With a runtime approaching two-and-a-half hours, Aquaman strains under the burden of world creation. An extraordinary amount of screen time is devoted to exposition – explaining who the Atlanteans are, how they got there, why some Atlanteans have certain powers and others don’t, who the other sea people are, how they evolved, the politics of these societies – not to mention the flashbacks to Arthur’s backstory. Then when Arthur sets off on his sequential quest, every step of the journey requires Mera to deliver a new round of exposition, a new lot of explaining to bring Arthur up to speed with what is required of him (again we have the trope of a highly capable and knowledgable female character required to train up a less capable and knowledgable male character because he is the chosen one). This information overload gets exhausting.

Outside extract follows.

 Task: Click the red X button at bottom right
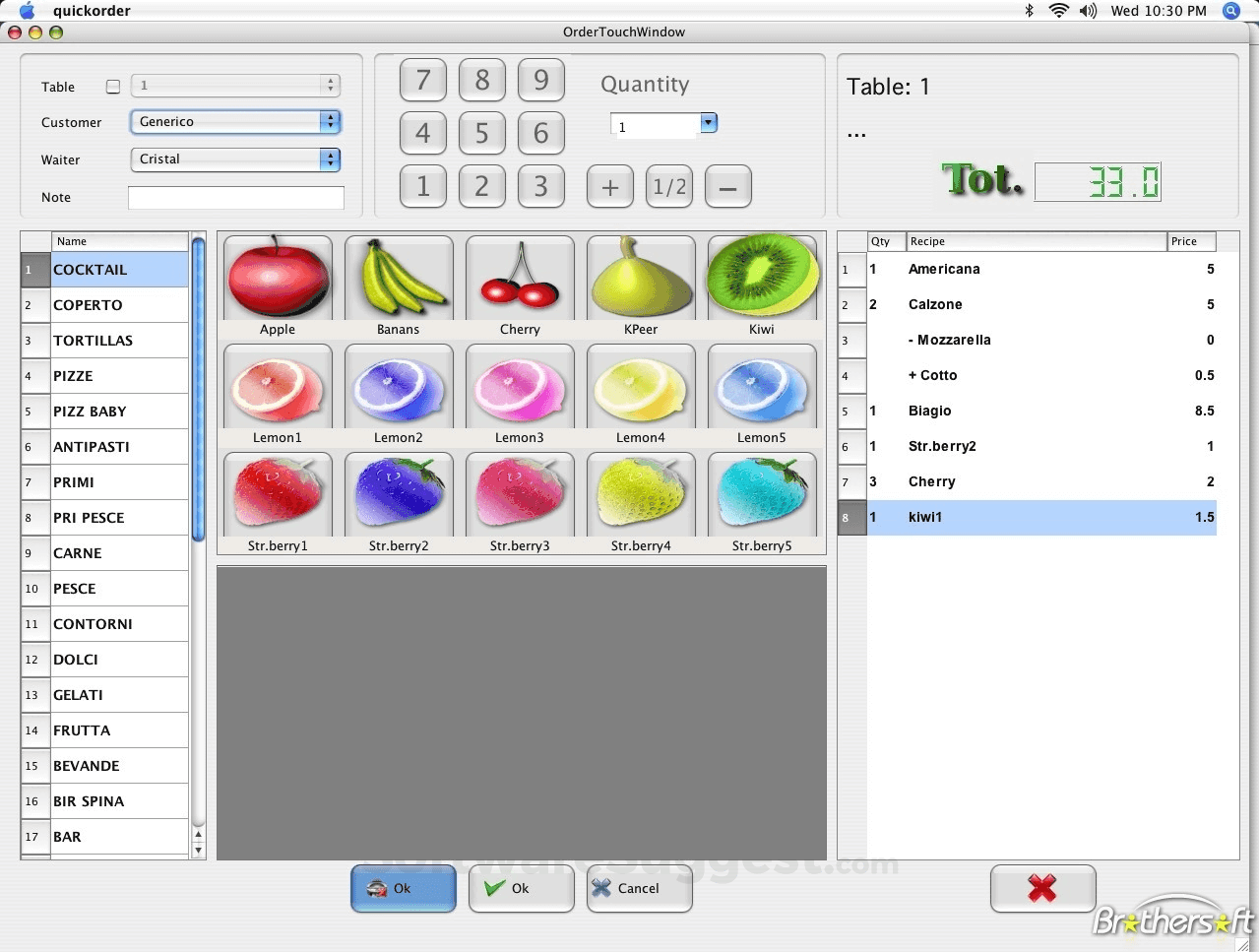pos(1042,888)
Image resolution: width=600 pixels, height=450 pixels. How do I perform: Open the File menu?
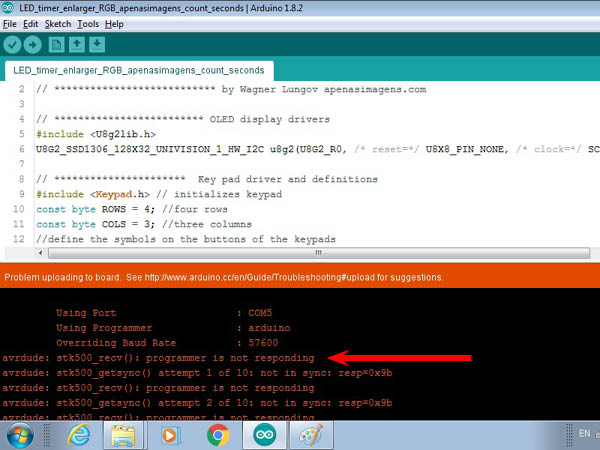(11, 23)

You get the impression the filmmakers have tried to incorporate everything they’ve ever wanted to do in an Aquaman film into this one. The result is a whole lot of movie and a tonal mess. For your ticket price you get a bit of Avatar, a bit of Lord of the Rings, a bit of Raiders of the Lost Ark, a bit of The Phantom Menace (so much unnecessary political debate). There’s even a section where Arthur and Mera visit Sicily which has a Mamma Mia vibe to it. One moment it is campy, goofy comedy, the next Wan is flexing his horror directing muscles (having cut his teeth in the Saw and Conjuring franchises). While that should mean that there is a little bit of something here for everyone, it also likely means that there is something in there that will annoy everyone. There are giant swathes of the film that struggle to retain interest. Patrick Wilson’s King Orm is a bland character, and a subplot in which pirate David Kane becomes Black Manta feels entirely tangential to the central storyline. There are also significant narrative events which are not followed through (Orm causes a worldwide tsunami in the first act, which surely would have killed tens of millions of people, but it is not referenced for the remainder of the film). With the film already so overstuffed, it is a relief that, with the exception of one throwaway reference to Steppenwolf from Justice League, there are no attempts to interweave the film with the wider DCEU. All of this business distracts from the time we get to spend with Arthur and Mera on their quest, which constitutes both the film’s most interesting plot line and engaging relationship.
Aquaman is a bonkers, effects-heavy, colour and light show – and features the most unlikely of Julie Andrews cameos. The DCEU has a history of taking itself very seriously, but when your film involves underwater armies of men riding giant seahorses fighting against giant crustaceans, you simply cannot afford to. For all its issues, Aquaman believes in its premise while being comfortable acknowledging its inherent silliness.